## begin Source

With this work of Takagi the theory of abelian extensions --- "class field theory" --- seemed in some sense complete, yet there was still no general reciprocity law. It remained for Artin to crown the edifice with such a theorem. He conjectured in 1923 and proved in 1927 that there is a natural isomorphism $$ > C_K/N_{L|K}C_L\buildrel\sim\over\to\operatorname{Gal}(L|K) > $$ which is characterised by the fact that...

And a little later :

How did Artin guess his reciprocity law ? He was not looking for it, not trying to solve a Hilbert problem. Neither was he, as would seem so natural to us today, seeking a canonical isomorphism, to make Takagi's theory more functorial. He was led to the law by trying to show...

Read him.

2. Here is a toy example --- not unrelated to class field theory --- of how a bijection can be more natural than others. Let $p$ be a prime number and let $K$ be finite extension of $\mathbb{Q}_p$ containing a primitive $p$-th root of $1$. There are only finitely many degree-$p$ cyclic extensions $L|K$, and there are only finitely many vectorial lines in the $\mathbb{F}_p$-space $K^\times/K^{\times p}$. In fact the two sets have the same number of elements, but the only natural bijection is $$ L\mapsto\operatorname{Ker}(K^\times/K^{\times p}\to L^\times/L^{\times p}), $$ of which the reciprocal bijections can be written $D\mapsto K(\root p\of D)$.

## end Source
## begin Dataset content

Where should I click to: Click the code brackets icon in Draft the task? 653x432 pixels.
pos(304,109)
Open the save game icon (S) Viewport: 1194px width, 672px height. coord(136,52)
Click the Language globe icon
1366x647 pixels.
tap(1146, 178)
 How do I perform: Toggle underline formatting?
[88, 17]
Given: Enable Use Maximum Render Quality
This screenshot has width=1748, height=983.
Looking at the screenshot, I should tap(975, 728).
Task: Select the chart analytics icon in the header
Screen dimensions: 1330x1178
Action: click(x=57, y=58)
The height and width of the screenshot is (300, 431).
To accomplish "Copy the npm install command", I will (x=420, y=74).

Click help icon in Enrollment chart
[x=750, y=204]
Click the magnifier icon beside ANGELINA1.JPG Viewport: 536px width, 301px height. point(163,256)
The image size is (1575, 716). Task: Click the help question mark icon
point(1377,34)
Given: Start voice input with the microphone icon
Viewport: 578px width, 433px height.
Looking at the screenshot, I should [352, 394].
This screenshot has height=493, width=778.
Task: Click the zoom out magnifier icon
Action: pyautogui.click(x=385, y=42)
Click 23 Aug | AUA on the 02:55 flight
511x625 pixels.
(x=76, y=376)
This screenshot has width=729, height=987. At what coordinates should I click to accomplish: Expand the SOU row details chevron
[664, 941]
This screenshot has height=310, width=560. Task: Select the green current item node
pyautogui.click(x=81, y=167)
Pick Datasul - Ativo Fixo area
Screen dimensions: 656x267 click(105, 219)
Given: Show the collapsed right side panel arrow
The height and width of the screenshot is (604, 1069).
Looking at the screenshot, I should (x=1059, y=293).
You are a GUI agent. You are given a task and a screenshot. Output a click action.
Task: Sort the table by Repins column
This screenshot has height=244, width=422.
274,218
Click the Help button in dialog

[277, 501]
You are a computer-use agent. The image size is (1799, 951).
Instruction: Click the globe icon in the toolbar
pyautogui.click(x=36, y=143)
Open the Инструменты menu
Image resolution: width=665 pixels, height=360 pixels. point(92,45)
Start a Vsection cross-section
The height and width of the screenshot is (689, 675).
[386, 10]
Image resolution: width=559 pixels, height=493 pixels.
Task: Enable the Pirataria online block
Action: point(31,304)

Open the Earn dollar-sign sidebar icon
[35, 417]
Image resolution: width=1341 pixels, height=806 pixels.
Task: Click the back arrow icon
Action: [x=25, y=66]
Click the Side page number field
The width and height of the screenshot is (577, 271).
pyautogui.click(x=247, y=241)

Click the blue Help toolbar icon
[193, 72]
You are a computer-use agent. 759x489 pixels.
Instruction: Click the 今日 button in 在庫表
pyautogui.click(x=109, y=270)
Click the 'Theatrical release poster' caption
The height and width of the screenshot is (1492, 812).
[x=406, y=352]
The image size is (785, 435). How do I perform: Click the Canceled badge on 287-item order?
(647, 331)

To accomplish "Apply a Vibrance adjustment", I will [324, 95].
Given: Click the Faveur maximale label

## end Dataset content

#### [List of tasks]
**1)** Using the passage on class field theory, explain in one to three sentences why the theory of abelian extensions was not yet finished after Takagi's work.
**2)** Please pick up the passage on class field theory after its last sentence and continue it.

#### [Answer set]
**1)** After Takagi's work, the theory seemed complete in some sense, but it still had no general reciprocity law. Artin supplied one. He conjectured in 1923 and proved in 1927 that there is a natural isomorphism from $C_K/N_{L|K}C_L$ to $\operatorname{Gal}(L|K)$.

**2)**
It follows that the number of degree-$p$ cyclic extensions $L|K$ is the same as the number of hyperplanes in $K^\times/K^{\times p}$. But is there a natural bijection between these two sets ? You will agree that $L\mapsto N_{L|K}(L^\times)/K^{\times p}$ is as natural a bijection as there can be.

One last point : Given a hyperplane $H\subset K^\times/K^{\times p}$, how do you recover the degree-$p$ cyclic extension $L|K$ such that $H=N_{L|K}(L^\times)/K^{\times p}$ ? Answer : use the natural reciprocity isomorphism $K^\times/K^{\times p}\to\operatorname{Gal}(M|K)$, where $M|K$ is the maximal elementary abelian $p$-extension, to identify $H$ with a subgroup of $\operatorname{Gal}(M|K)$, and take $L=M^H$.

Addendum (2011/11/21) In Recountings (edited by Joel Segel, A K Peters Ltd, Natick, Mass.), Arthur Mattuck recounts a conversation with Emil Artin about his reciprocity law:

I will tell you a story about the Reciprocity Law. After my thesis, I had the idea to define $L$-series for non-abelian extensions. But for them to agree with the $L$-series for abelian extensions, a certain isomorphism had to be true. I could show it implied all the standard reciprocity laws. So I called it the General Reciprocity Law and tried to prove it but couldn't, even after many tries. Then I showed it to the other number theorists, but they all laughed at it, and I remember Hasse in particular telling me it couldn't possibly be true.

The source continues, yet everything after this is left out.